→ Task description:
Only the lines from the one containing "Instruction: Switch to the Stil tab" through the end of the entries should be returned, exactly as they are, with the pictures omitted.

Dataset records
****************************************

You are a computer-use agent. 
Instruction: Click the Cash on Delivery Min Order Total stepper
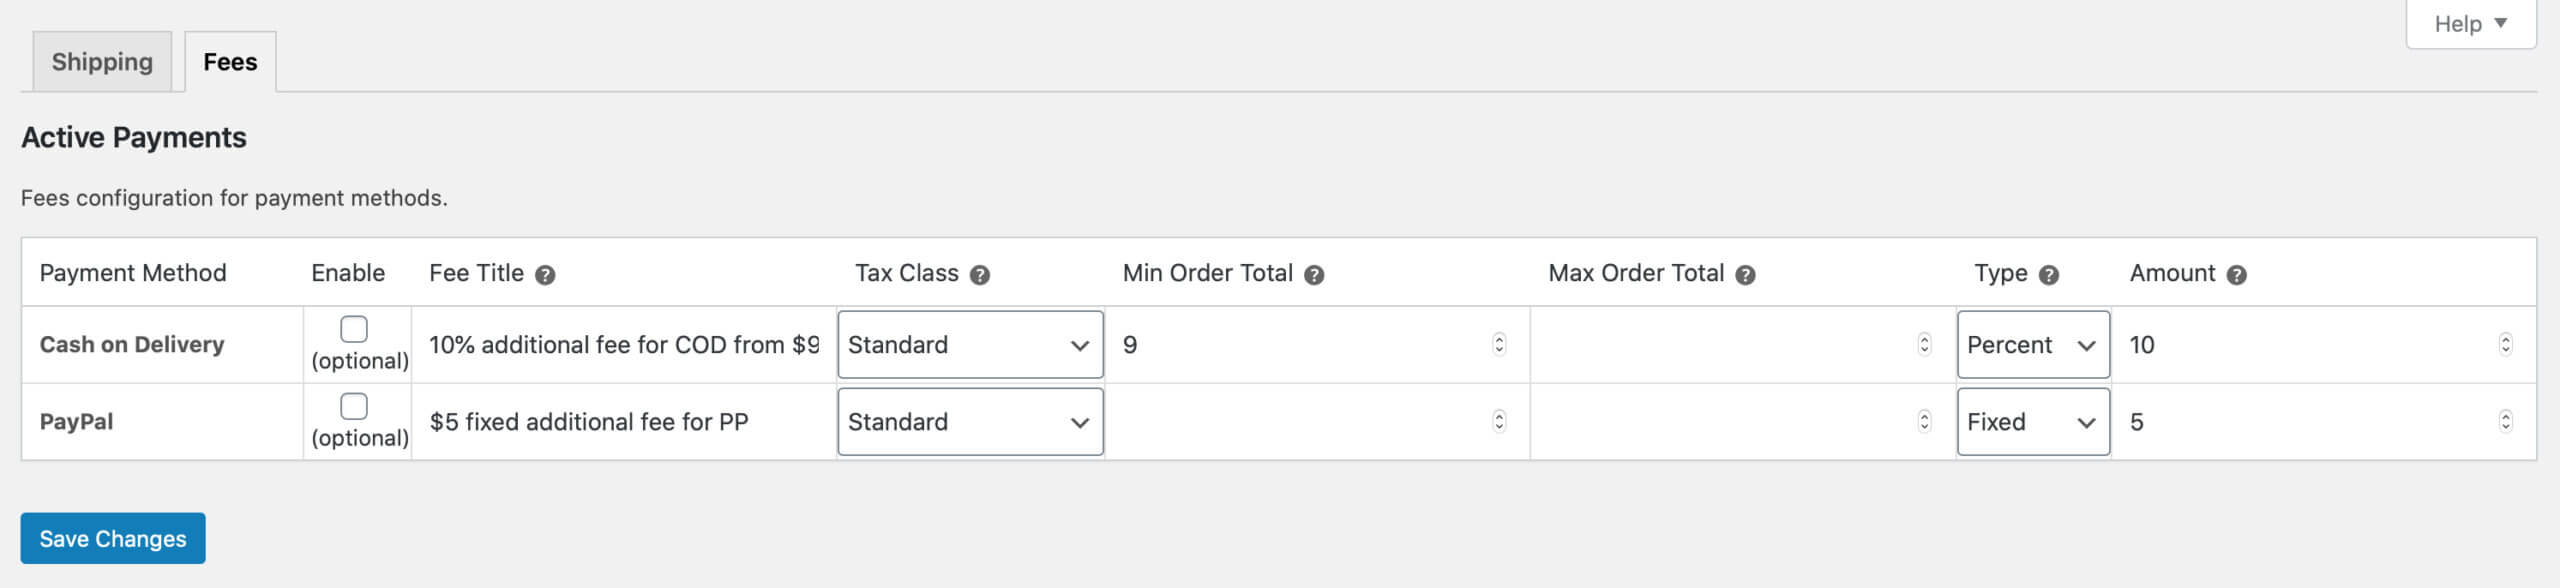click(1499, 344)
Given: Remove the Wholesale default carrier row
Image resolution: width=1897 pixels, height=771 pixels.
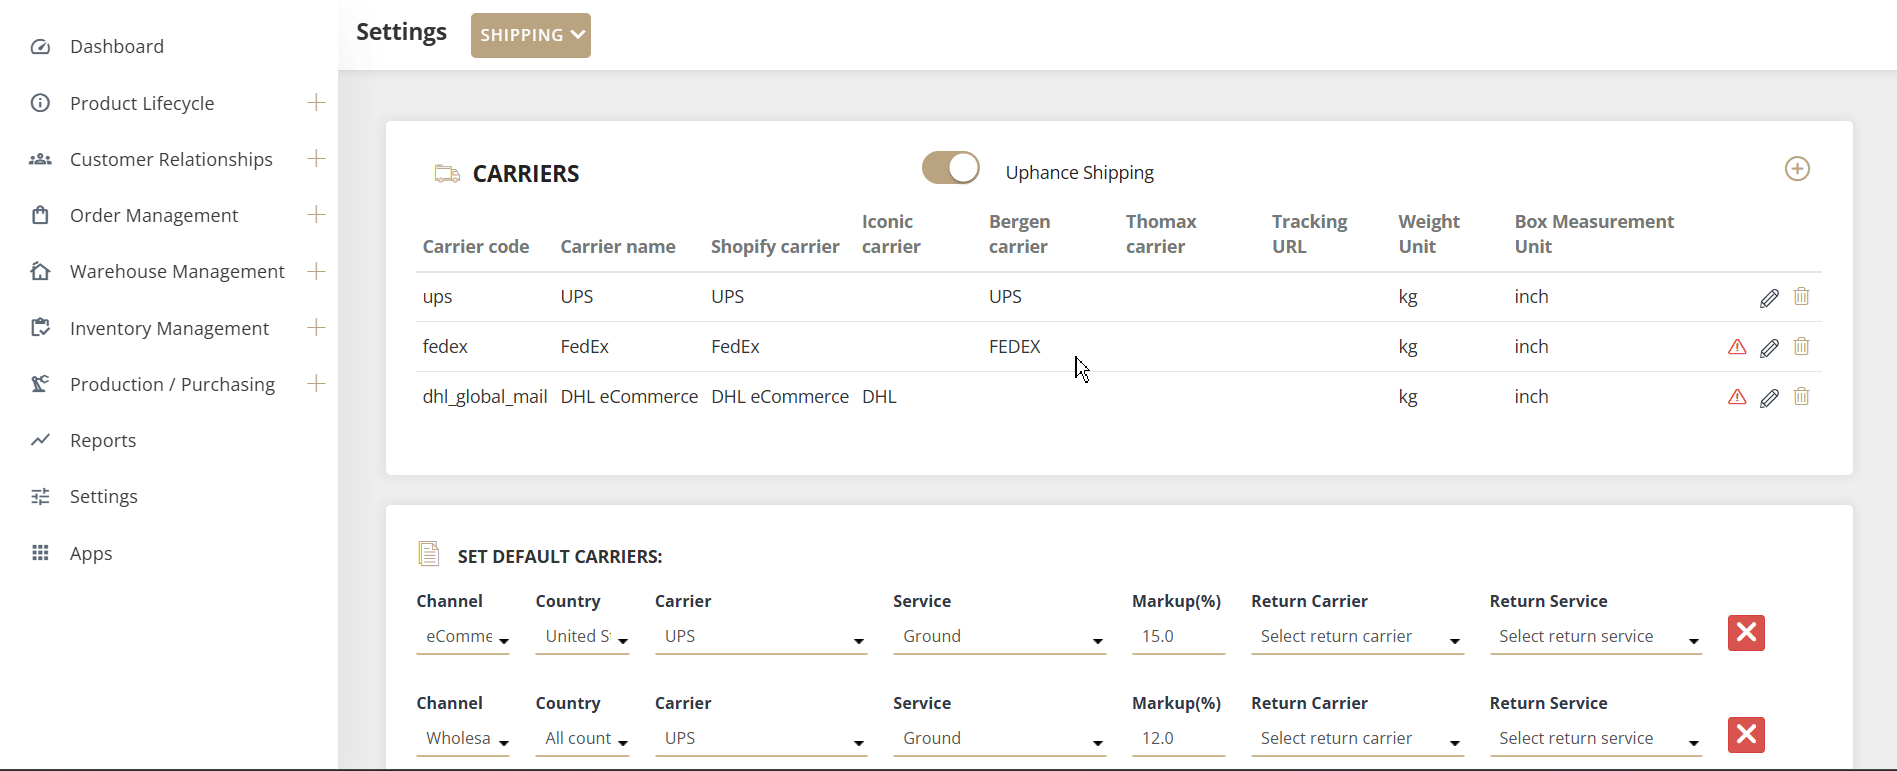Looking at the screenshot, I should coord(1746,735).
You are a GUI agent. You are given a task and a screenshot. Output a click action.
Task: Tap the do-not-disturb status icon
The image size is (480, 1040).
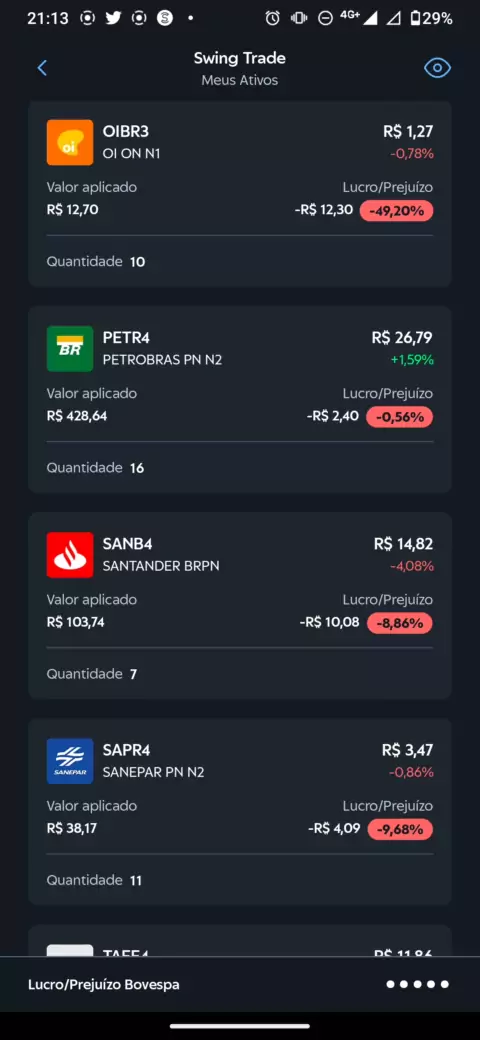coord(325,19)
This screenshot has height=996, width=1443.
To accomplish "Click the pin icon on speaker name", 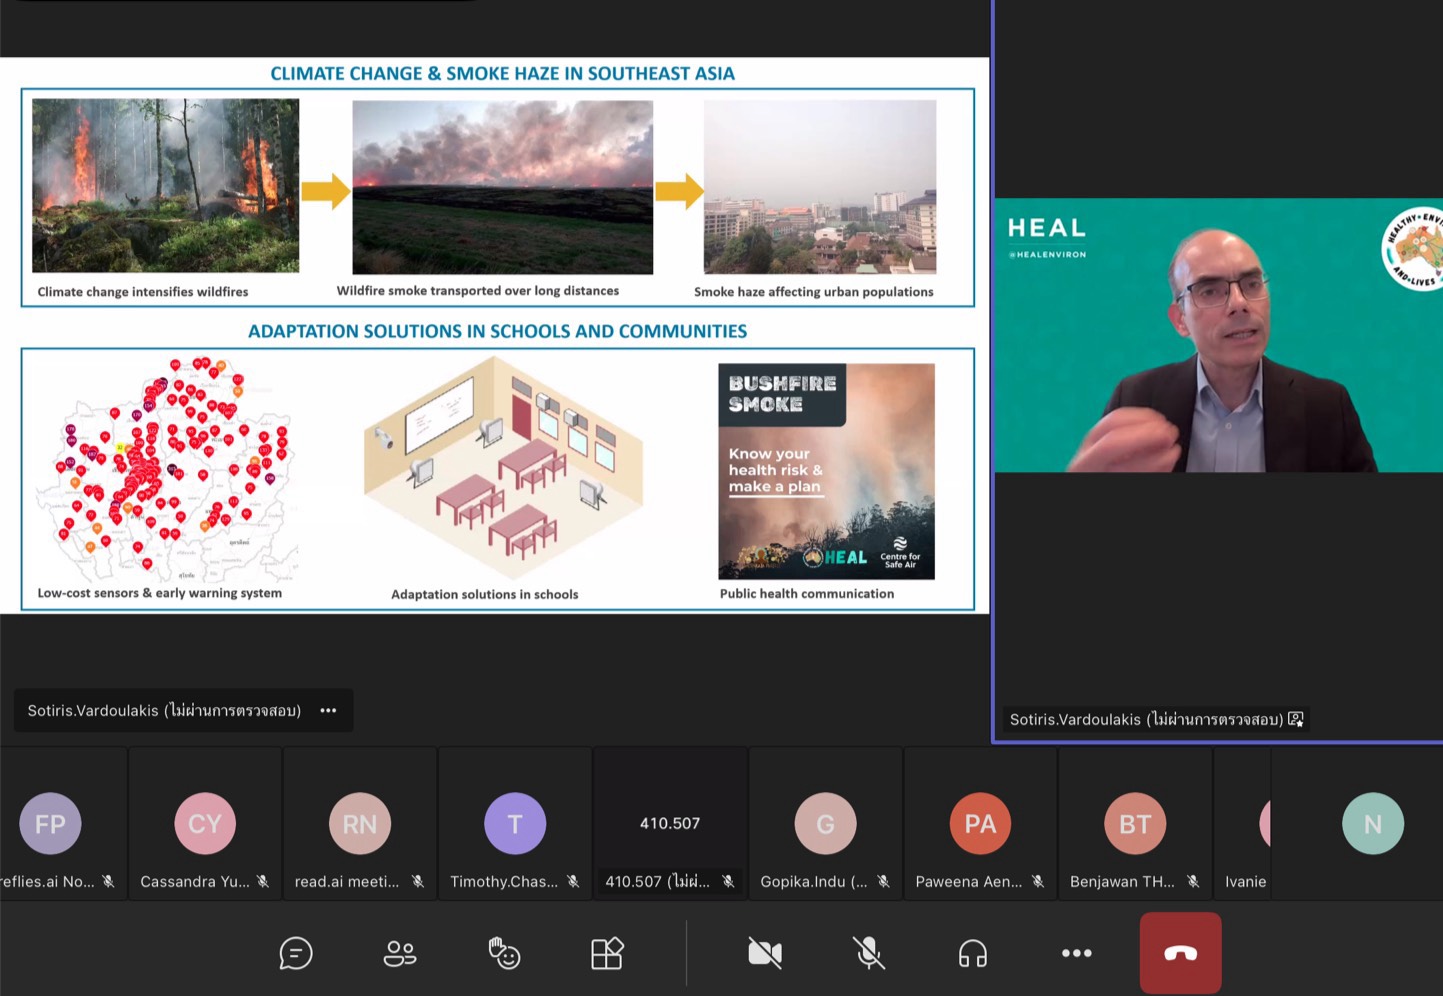I will pos(1296,719).
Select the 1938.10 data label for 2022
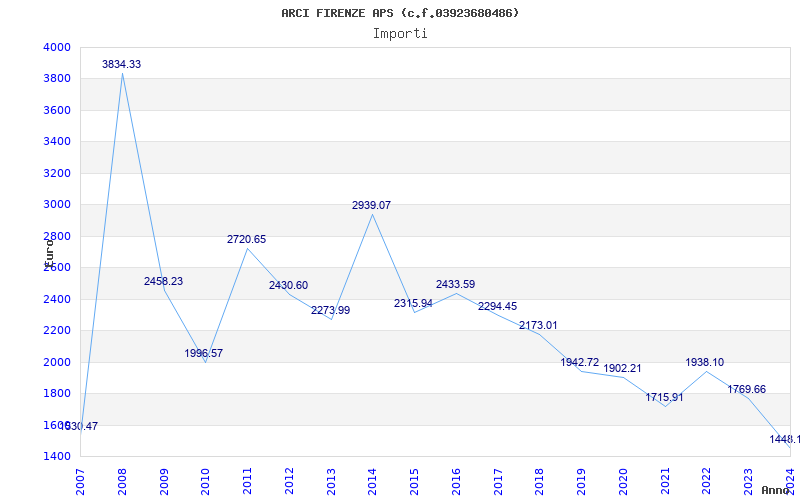800x500 pixels. [x=705, y=362]
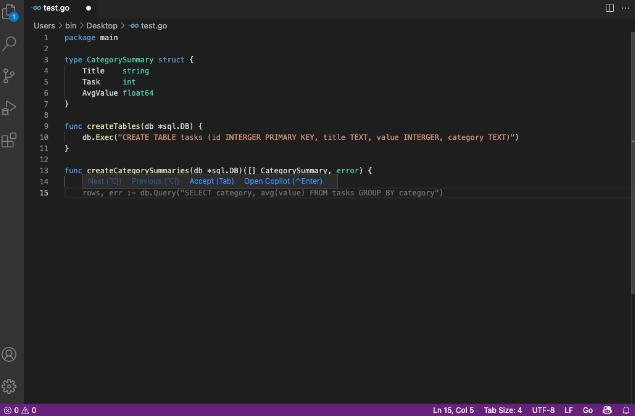Image resolution: width=635 pixels, height=416 pixels.
Task: Open the Extensions view
Action: pyautogui.click(x=10, y=140)
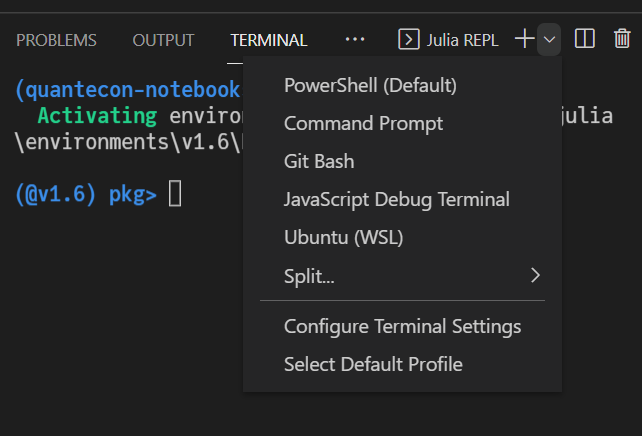The height and width of the screenshot is (436, 642).
Task: Click the Julia REPL terminal icon
Action: coord(408,40)
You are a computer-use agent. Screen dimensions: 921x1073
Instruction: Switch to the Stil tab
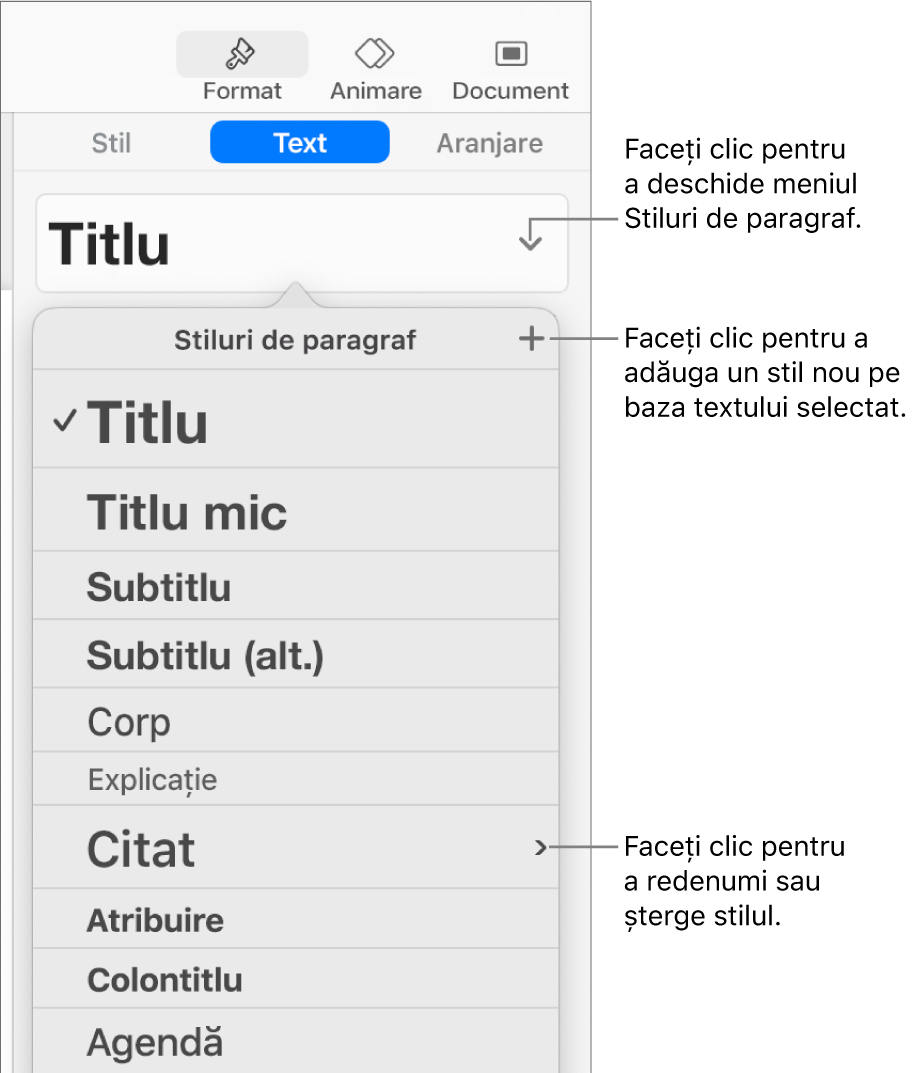click(x=111, y=143)
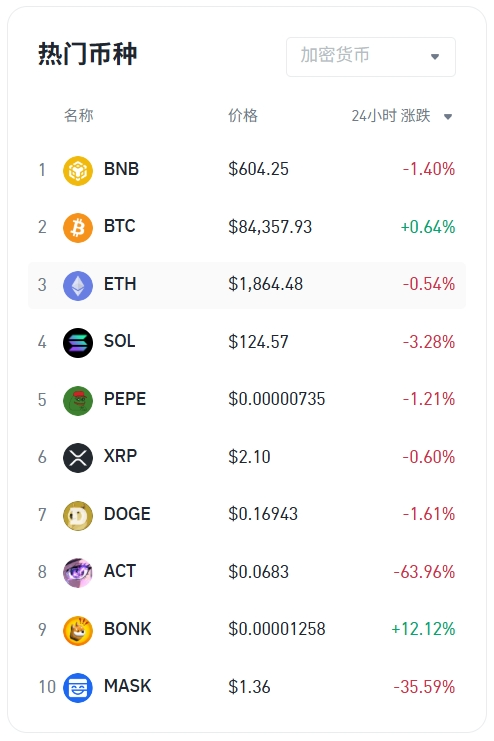Sort by the 名称 column header

pyautogui.click(x=78, y=115)
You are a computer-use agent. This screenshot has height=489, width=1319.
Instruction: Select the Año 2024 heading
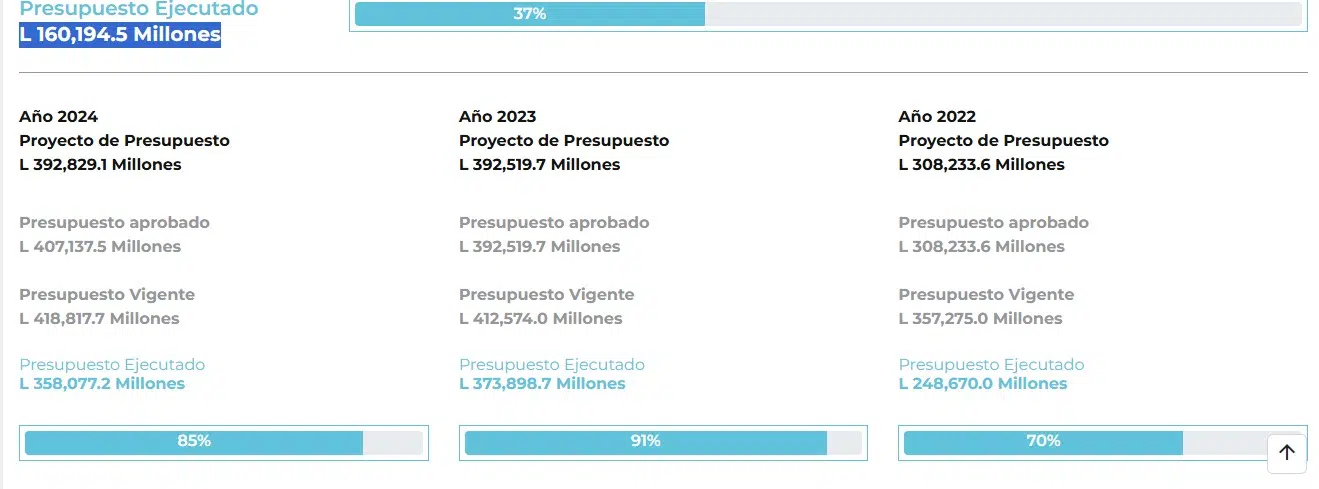pos(59,117)
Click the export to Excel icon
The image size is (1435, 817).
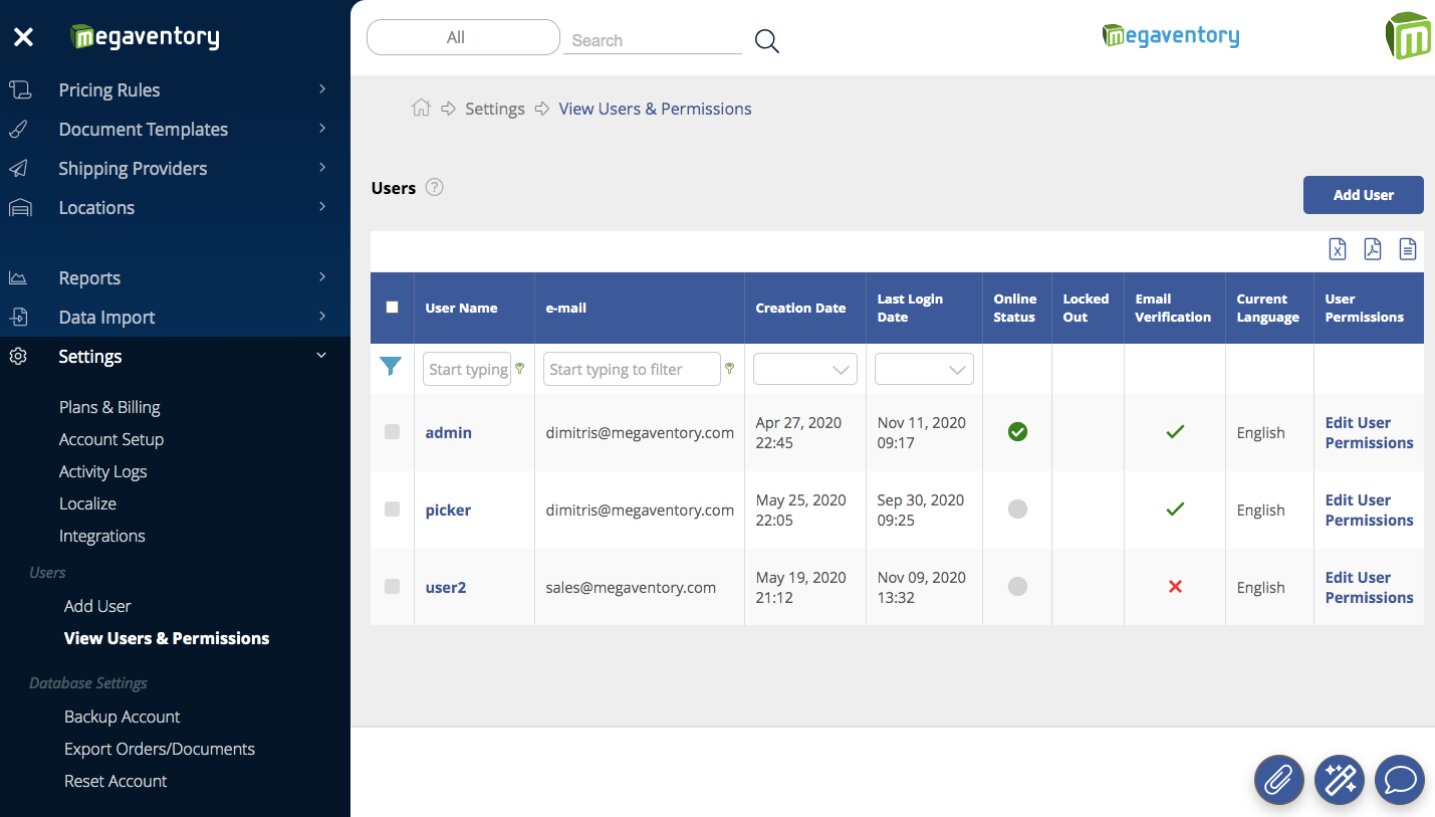coord(1337,249)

****************************************

→ Answer to this problem:
Instruction: Switch to the Stil tab
click(x=111, y=143)
Sort by the 名称 column header

pyautogui.click(x=78, y=115)
You are a computer-use agent. This screenshot has height=489, width=1319.
Instruction: Select the Año 2024 heading
pos(59,117)
Click the export to Excel icon
The image size is (1435, 817).
coord(1337,249)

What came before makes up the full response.